Two treasure hunting friends have unearthed jewellery which experts say could be the oldest Iron Age gold discovered in Britain.
Mark Hambleton, who went back to metal detecting after advice from his late father, made the find with Joe Kania on Staffordshire Moorlands farmland.
The three necklaces and bracelet, named the Leekfrith Iron Age Torcs, are believed to be about 2,500 years old.
Experts believe they were probably made in Europe, possibly Germany or France.
Julia Farley of the British Museum said: “This unique find is of international importance.”
Dr Farley, the museum’s curator of British and European Iron Age collections, said: “It dates to around 400-250 BC and is probably the earliest Iron Age gold work ever discovered in Britain.
“The torcs were probably worn by wealthy and powerful women, perhaps people from the Continent who had married into the local community.
“Piecing together how these objects came to be carefully buried in a Staffordshire field will give us an invaluable insight into life in Iron Age Britain,” Farley was quoted as saying by the BBC.
The four torcs were found separately, about 1m apart, buried near the surface in Leekfrith last December.
Hambleton said: “I was just about to give up for the day when Joe said he thought he had found something.
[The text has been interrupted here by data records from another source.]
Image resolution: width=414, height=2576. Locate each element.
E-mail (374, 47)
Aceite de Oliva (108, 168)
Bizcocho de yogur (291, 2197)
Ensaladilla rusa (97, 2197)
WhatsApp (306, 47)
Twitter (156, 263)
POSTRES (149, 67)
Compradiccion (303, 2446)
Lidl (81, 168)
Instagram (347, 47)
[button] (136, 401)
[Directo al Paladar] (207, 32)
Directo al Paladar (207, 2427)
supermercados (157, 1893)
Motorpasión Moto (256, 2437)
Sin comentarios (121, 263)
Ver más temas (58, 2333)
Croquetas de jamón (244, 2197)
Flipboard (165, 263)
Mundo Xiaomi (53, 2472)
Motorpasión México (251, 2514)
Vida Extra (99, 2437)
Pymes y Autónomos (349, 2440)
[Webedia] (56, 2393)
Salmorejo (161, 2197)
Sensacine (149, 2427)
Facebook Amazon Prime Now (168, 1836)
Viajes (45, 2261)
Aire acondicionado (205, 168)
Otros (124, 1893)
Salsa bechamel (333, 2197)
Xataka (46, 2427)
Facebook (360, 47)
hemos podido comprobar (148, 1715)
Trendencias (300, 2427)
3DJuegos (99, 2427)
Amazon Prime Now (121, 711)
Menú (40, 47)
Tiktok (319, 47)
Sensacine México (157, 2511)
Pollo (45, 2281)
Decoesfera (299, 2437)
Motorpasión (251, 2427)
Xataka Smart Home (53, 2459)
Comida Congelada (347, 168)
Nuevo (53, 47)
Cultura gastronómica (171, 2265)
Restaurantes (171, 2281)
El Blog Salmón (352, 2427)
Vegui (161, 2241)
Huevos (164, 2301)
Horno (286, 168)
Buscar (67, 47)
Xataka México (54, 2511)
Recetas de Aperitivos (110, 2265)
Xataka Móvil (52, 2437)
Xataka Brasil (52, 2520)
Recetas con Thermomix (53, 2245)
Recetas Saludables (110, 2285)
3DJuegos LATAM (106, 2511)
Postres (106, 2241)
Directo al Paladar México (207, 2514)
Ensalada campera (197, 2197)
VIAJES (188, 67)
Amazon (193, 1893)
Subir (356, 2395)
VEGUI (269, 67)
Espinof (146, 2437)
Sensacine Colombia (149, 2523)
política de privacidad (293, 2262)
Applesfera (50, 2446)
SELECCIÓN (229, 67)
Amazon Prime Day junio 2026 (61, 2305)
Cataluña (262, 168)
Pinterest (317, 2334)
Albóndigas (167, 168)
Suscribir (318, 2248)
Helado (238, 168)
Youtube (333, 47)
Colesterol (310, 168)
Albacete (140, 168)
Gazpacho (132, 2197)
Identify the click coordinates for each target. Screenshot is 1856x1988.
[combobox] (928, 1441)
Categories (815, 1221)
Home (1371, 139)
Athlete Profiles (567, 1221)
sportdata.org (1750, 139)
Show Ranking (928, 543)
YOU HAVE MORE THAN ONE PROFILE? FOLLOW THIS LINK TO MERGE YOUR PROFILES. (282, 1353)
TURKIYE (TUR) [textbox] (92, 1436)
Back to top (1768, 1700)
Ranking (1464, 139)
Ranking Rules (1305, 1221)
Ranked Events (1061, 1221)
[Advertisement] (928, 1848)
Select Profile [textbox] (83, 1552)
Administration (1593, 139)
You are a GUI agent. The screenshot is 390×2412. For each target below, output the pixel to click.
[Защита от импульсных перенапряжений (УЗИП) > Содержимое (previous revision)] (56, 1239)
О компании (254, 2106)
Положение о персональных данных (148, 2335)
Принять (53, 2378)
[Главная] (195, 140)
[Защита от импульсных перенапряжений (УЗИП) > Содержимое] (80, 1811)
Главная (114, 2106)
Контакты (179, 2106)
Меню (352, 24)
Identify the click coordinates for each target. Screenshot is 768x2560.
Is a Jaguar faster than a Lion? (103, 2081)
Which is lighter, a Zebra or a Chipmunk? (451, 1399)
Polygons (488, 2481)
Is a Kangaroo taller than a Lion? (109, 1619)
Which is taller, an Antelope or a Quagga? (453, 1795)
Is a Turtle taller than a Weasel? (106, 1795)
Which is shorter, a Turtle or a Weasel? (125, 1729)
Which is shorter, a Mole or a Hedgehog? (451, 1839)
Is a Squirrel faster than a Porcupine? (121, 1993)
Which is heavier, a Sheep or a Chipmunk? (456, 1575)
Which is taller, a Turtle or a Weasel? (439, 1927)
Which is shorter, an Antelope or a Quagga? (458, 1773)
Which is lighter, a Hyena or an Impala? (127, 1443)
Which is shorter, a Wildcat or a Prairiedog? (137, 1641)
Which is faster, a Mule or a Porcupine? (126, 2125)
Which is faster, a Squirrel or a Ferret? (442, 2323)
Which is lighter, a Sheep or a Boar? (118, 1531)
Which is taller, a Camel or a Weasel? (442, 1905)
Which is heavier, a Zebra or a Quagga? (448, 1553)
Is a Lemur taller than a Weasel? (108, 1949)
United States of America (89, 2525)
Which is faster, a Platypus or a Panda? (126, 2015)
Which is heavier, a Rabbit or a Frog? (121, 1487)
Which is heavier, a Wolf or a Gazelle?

“We both looked at it and were speechless.”
He said he had previously only found the “odd Victorian coin” and kept the gold next to his bed that night “to make sure it was safe” before handing it to experts next day.
The jewellery has been handed to the Portable Antiquities Scheme, which is part of Birmingham Museums.
An inquest will decide whether the pieces are treasure and they will then be provisionally valued.
The friends said they would share any proceeds with the family living where the finds were made.